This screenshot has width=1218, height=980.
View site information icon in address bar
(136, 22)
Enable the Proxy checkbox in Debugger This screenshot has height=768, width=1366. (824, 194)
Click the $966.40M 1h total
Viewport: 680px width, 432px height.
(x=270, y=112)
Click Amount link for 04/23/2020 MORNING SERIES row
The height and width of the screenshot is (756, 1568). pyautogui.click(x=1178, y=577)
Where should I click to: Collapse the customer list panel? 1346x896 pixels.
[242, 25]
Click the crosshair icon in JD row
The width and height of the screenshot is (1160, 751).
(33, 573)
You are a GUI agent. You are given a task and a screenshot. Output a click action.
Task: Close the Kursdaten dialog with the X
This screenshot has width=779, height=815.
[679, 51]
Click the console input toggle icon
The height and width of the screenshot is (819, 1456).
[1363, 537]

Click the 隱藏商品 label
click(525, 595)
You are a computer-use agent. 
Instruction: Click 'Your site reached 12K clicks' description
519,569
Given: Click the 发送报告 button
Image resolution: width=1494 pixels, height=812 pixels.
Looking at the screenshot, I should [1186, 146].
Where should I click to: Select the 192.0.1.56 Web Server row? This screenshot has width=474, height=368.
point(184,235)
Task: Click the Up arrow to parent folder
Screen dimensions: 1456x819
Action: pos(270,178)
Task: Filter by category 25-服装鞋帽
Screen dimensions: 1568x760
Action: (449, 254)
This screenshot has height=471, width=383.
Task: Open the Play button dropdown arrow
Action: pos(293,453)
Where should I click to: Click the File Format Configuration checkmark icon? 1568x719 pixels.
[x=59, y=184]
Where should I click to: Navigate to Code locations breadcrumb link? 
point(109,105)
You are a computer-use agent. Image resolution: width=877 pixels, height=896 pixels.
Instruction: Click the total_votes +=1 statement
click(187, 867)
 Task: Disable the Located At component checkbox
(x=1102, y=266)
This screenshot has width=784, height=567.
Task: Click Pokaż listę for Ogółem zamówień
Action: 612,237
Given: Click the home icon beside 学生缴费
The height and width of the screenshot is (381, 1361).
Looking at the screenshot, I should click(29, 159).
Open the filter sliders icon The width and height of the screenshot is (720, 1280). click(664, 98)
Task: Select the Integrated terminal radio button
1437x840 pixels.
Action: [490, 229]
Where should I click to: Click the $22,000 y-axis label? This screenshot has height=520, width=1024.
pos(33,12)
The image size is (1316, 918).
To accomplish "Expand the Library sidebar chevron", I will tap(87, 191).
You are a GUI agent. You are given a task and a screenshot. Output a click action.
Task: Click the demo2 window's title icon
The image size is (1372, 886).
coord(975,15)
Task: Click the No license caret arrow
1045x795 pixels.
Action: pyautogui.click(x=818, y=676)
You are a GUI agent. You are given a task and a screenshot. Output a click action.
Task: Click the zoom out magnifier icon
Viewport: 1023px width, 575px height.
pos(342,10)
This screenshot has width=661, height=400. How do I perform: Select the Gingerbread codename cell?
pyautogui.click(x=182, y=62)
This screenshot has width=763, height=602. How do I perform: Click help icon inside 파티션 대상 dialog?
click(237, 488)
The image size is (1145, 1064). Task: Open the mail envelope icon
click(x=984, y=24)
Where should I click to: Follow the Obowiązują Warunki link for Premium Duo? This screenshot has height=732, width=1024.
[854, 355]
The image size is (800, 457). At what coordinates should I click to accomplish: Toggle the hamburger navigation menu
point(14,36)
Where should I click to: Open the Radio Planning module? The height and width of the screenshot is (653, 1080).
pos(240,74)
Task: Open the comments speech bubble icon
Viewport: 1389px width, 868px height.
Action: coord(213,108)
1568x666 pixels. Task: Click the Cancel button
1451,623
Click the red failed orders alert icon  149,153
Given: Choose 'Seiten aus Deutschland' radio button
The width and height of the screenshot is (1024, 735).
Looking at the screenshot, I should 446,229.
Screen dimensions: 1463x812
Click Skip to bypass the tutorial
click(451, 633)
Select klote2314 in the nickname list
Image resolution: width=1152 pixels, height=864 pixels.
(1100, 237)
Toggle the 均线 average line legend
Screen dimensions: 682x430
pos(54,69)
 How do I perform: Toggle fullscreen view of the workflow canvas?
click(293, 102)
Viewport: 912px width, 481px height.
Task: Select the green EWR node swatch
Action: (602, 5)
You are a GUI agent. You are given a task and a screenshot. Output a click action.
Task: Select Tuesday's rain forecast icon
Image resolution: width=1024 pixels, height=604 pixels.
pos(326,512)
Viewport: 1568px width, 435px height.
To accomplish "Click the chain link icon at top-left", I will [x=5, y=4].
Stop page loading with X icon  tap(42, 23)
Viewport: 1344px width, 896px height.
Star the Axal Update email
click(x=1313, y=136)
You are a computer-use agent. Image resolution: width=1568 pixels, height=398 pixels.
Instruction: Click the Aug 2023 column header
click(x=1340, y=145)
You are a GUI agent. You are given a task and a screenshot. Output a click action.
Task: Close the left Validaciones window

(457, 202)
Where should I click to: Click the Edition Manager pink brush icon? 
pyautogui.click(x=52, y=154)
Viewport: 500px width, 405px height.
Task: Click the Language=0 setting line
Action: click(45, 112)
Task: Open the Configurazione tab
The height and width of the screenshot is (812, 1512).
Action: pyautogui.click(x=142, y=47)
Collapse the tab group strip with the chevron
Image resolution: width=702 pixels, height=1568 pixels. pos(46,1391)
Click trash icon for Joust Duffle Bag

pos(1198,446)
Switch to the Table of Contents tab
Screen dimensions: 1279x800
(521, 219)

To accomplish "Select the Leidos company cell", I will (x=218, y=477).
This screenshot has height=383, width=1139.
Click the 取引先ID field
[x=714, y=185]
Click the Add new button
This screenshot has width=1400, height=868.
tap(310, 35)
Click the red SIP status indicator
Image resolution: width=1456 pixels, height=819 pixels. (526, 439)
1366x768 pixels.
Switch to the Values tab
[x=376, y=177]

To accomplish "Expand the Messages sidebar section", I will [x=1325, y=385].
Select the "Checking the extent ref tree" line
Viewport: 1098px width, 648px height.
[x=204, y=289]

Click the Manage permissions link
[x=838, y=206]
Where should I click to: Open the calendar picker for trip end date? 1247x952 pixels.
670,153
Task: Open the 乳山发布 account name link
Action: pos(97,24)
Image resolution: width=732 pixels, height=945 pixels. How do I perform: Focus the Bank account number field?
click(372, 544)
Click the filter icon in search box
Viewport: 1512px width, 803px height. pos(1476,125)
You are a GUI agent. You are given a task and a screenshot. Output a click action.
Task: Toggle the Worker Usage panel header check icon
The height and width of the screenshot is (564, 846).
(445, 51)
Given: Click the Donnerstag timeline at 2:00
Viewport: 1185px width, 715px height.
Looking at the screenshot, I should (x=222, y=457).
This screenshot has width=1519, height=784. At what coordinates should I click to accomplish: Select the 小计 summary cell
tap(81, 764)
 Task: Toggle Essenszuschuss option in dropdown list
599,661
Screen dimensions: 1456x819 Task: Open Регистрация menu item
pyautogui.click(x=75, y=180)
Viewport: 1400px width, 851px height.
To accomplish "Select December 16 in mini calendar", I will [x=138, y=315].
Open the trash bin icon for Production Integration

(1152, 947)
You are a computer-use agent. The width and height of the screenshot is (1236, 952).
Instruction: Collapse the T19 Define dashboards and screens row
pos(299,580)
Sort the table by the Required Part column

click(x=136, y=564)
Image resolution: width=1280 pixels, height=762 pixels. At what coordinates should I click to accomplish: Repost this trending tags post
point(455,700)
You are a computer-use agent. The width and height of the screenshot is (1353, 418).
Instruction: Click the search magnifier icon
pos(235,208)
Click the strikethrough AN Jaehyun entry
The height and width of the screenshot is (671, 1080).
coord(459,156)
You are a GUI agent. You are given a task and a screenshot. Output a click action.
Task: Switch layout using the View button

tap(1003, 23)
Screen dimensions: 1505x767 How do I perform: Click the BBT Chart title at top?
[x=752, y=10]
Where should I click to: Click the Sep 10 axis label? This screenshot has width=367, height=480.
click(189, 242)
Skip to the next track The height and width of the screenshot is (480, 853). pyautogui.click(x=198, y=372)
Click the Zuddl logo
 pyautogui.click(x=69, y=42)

....................

### SHORT EXERCISE
Retype the records from the line containing "This screenshot has width=661, height=400." through the line containing "Looking at the screenshot, I should 446,229.", both lines included.

### WORKED ANSWER
This screenshot has width=661, height=400. How do I perform: Select the Gingerbread codename cell?
pyautogui.click(x=182, y=62)
This screenshot has width=763, height=602. How do I perform: Click help icon inside 파티션 대상 dialog?
click(237, 488)
The image size is (1145, 1064). Task: Open the mail envelope icon
click(x=984, y=24)
Where should I click to: Follow the Obowiązują Warunki link for Premium Duo? This screenshot has height=732, width=1024.
[854, 355]
The image size is (800, 457). At what coordinates should I click to accomplish: Toggle the hamburger navigation menu
point(14,36)
Where should I click to: Open the Radio Planning module? The height and width of the screenshot is (653, 1080).
pos(240,74)
Task: Open the comments speech bubble icon
Viewport: 1389px width, 868px height.
Action: coord(213,108)
1568x666 pixels. Task: Click the Cancel button
1451,623
Click the red failed orders alert icon  149,153
Given: Choose 'Seiten aus Deutschland' radio button
The width and height of the screenshot is (1024, 735).
Looking at the screenshot, I should 446,229.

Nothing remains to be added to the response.